With this year’s tax returns all done (smug smile) this question is the most commonly asked by my self employed clients.

What costs can we allocate to the business when we work from home?

 

If you are self-employed and work at least partly from home then you are entitled to include part of the running costs of your home in your accounts.  But how much is a reasonable amount?

You have 2 options as to how to work out how much you can claim.

 

  1. Flat Rate Method

    If your sales are under the VAT threshold (currently £83,000) and you are self-employed then you can use this method. You simply work out how many hours a month you spend on average running your business from home and then include a fixed amount in your accounts, as follows:

25-50 hours: £10 per month

51-100 hours: £18 per month

101 hours or more: £26 per month

The flat rate covers the running costs of your home; you can also claim a proportion of the fixed costs and your phone/broadband as per option 2.

 

  1. Actual Costs

 

This method requires a little more effort, but it may give you a higher figure and therefore save you more tax.  Under this method, you need to apportion the running costs of your home on a “fair and reasonable” basis between those that are personal and those that relate to the business.

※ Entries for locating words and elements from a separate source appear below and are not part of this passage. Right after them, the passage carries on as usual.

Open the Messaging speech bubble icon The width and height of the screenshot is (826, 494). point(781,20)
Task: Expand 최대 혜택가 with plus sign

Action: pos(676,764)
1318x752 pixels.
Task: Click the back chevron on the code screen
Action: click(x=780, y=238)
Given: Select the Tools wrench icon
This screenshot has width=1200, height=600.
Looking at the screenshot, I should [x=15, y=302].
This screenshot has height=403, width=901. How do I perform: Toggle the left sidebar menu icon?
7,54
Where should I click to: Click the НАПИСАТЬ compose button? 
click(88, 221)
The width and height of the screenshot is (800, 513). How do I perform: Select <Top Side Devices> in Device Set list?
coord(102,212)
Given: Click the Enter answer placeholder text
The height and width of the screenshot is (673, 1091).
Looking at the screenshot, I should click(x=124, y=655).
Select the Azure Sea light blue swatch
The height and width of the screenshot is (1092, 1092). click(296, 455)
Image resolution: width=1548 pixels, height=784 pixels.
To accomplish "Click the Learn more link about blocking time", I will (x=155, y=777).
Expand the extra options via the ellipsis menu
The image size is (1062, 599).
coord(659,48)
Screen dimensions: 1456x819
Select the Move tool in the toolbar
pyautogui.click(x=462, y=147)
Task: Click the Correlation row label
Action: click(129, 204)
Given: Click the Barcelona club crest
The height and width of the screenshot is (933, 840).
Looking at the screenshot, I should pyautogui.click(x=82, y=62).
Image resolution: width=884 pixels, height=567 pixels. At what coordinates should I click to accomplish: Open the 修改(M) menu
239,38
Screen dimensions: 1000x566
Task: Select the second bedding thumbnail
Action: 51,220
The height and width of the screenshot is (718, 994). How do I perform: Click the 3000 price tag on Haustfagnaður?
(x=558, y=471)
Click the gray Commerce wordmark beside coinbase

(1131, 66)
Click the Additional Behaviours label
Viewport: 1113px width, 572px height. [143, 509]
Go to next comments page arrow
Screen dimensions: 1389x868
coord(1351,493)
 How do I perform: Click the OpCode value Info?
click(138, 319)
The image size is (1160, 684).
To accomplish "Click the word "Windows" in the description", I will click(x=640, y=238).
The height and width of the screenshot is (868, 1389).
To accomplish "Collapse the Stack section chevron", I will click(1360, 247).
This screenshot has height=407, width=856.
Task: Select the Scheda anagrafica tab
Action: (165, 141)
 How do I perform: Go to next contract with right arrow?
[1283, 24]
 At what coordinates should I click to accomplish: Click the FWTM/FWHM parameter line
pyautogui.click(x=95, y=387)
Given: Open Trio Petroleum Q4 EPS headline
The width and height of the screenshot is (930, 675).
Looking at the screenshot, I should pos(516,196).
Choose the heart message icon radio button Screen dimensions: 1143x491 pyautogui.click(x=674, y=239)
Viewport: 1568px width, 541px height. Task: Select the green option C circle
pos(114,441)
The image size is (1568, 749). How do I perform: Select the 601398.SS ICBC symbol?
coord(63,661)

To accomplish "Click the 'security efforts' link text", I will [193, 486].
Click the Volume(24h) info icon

This is usually done by reference to the number of rooms you have in your house and the amount of time you use them for business.  There is no laid out formula though and therefore how you allocate costs will vary from business to business.  Keep any workings you have done so you can back up your figures to HMRC if necessary.

The costs you can actually claim can be spilt into fixed costs, running costs and phone/broadband.

Fixed Costs

  • Mortgage interest (not capital) or rent
  • Council tax
  • Insurance
  • Water rates

Running costs

  • Electricity
  • Gas
  • Repairs and maintenance
  • Cleaning

For example, assume you work from your sitting room 8 hours per day 4 days per week.  Your total fixed costs are £6,600 per year and your running costs £1,500.  You have 6 rooms in your house. A reasonable allocation of the fixed costs would be £6600 x 1/6 x 4/7 x 8/24 = £210.

An allocation of the running costs could be £1500 x 1/6 x 4/7 x 8/12 (as gas etc not used during the night) = £96

 

The phone and broadband is claimed on a usage basis only, so if you use your internet 50% business, 50% private you can claim 50% of the cost, including line rental.

 

If a property repair works solely to the area that you use for business, you can include the full cost in your accounts – for example, your office roof needs repairing.  If the repair is to the whole house – then claim in proportion as above.

 

So claiming costs of working from home is not as simple as it sounds.  The flat rate method will give you a quick answer, but the actual costs option may give you a higher figure.  If you need any further help then please contact Rosie Forsyth at Wilkins & Co.

Note – these rules only apply to the self-employed and not to owners of limited companies.